Marine Le Pen, meanwhile, has sought to cut a less divisive image without alienating the National Front’s base, which takes a hard line against immigration and in favor of security measures. To some extent she has succeeded.

She was on stage under kieg lights when the candidates debated before the April 23 first round, and she is scheduled to debate Macron on national TV on May 3. And while most political leaders on both the Left and the Right rallied around Macron within minutes of the results of the first round, leftist Jean-Luc Mélenchon, the fourth-place finisher, has withheld his backing.

So, too, have some center-right politicians who had reluctantly backed third-place finisher François Fillon and who now are looking to parliamentary elections in June as an opportunity to hamstring Macron and eventually turn defeat into at least partial victory.
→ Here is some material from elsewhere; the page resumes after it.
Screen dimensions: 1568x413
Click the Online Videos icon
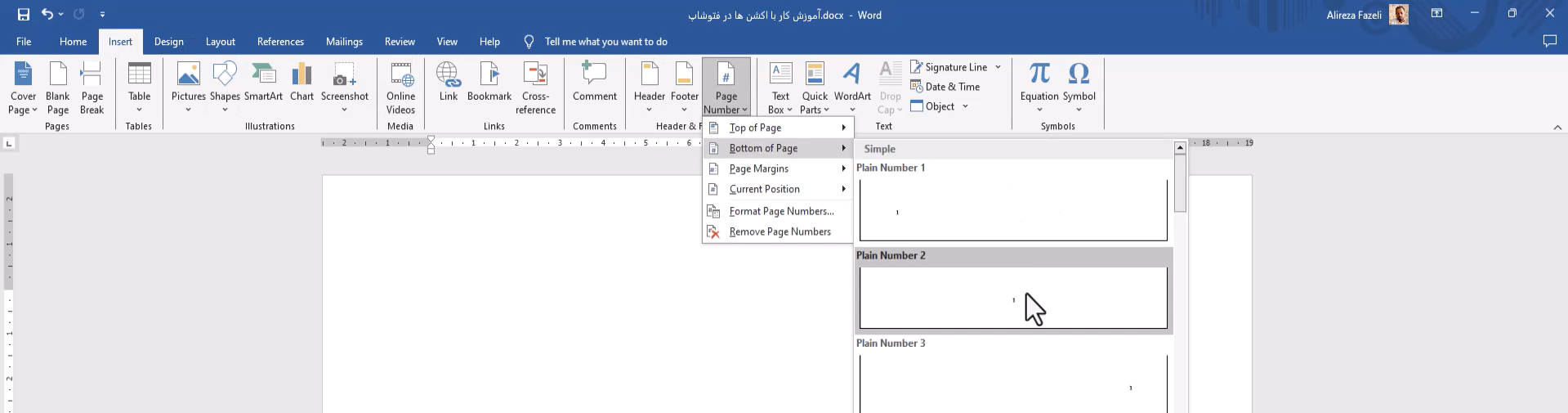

This time, Marine Le Pen raised nary an eyebrow.

When Jean-Marie Le Pen made it to the run-off round in 2002, thousands of distraught protesters took to the streets of Paris, overturning cars, setting fire to garbage cans and throwing rocks at riot police who fired tear gas. This time, Marine Le Pen’s second-place finish raised nary an eyebrow.

What is more, Macron and indeed Hollande’s Socialist governments have hewed more closely to the National Front’s positions in crucial matters of security. In fact, for the first time under France’s current constitution, a presidential poll was held during a national state of emergency, imposed after attacks in Paris that killed 130 people in November 2015.
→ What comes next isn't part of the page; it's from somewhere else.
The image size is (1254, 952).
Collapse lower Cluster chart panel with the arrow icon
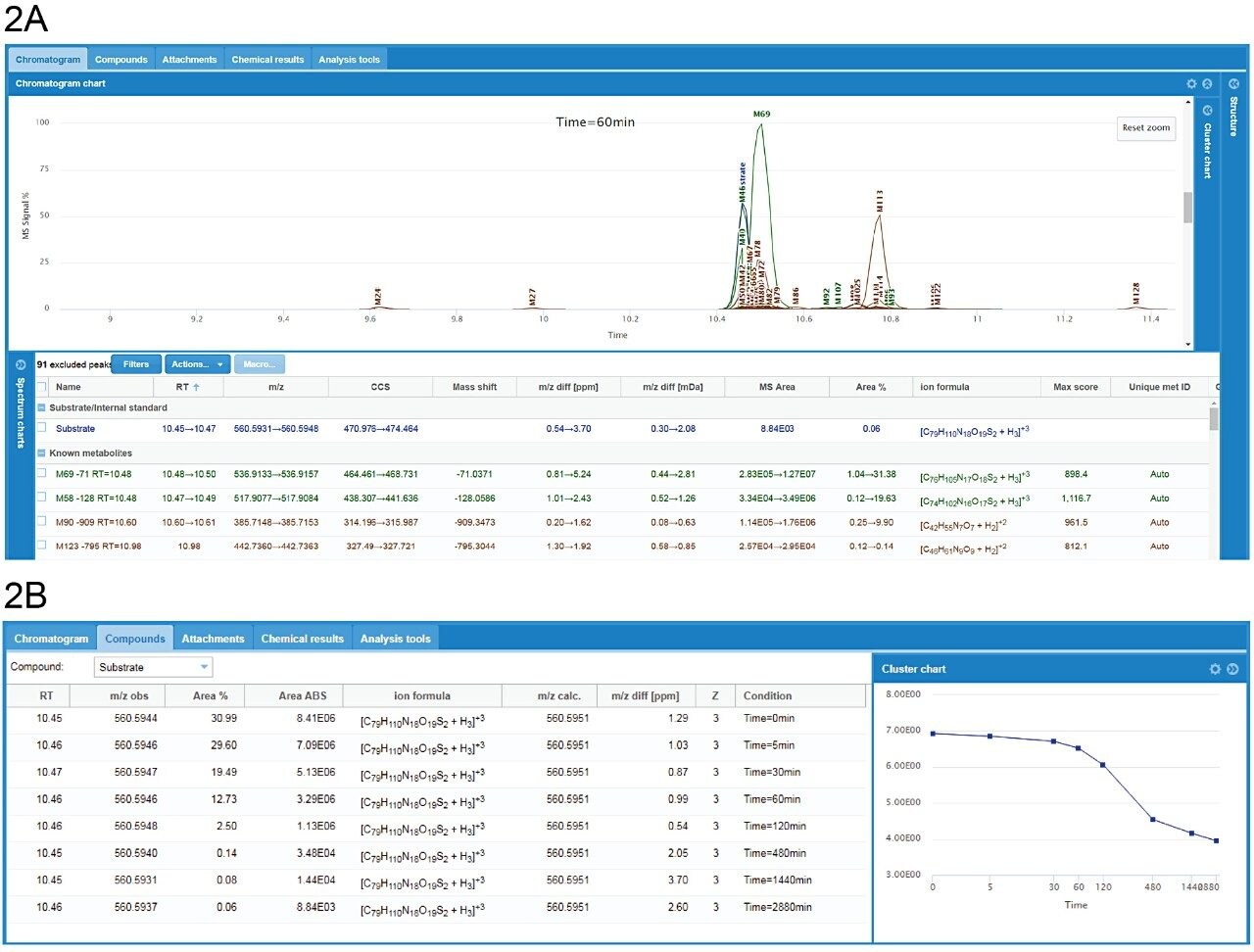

To that extent, the debate in France has shifted towards themes dear to the National Front’s heart — an indication that while some of its positions, including its dislike of the euro currency and the European Union, are anathema to many French voters, its views on immigration and security are much more widely shared than 15 years ago.

Even the National Front’s animosity towards the EU and the euro is shared by several of the other candidates, including Mélenchon, whose youthful electoral base — not dissimilar from Bernie Sanders’s — could provide electoral pickings for Marine Le Pen in the second round.
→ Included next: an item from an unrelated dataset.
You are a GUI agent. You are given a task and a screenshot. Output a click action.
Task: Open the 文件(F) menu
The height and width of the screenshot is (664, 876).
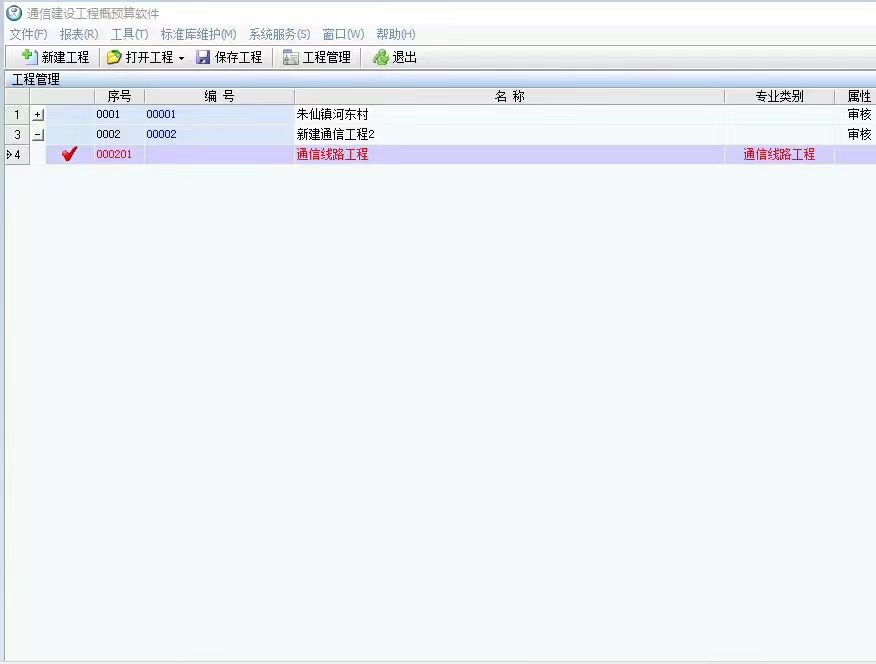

So even if polls are correct and Macron trounces Le Pen in the second round, the National Front will likely win a record number of votes and consolidate its position as a leading opposition party, even if not quite yet in the mainstream.

Far-right politician Geert Wilders absorbed similar mixed results in March when his Freedom Party failed to win parliamentary elections in the Netherlands while nonetheless increasing its number of seats to 20 from 12.

So Euro-skeptical populists in these two EU founding members may not have seized the reins of power this year. But — to turn a metaphor inside out — they are chomping at the bit.

2. Malaise and distrust run deep

Macron’s first-place finish in the first round could not mask the implosion of the two mainstream parties that have led France since the nation’s fifth republic was established by Charles de Gaulle in 1958.

To that extent, French voters displayed some of the same electoral malaise and distrust of ruling elites seen recently in the United States, Britain and other Western democracies — not an encouraging sign for an old guard defending the liberal democracy that has prevailed in the developed world since 1945.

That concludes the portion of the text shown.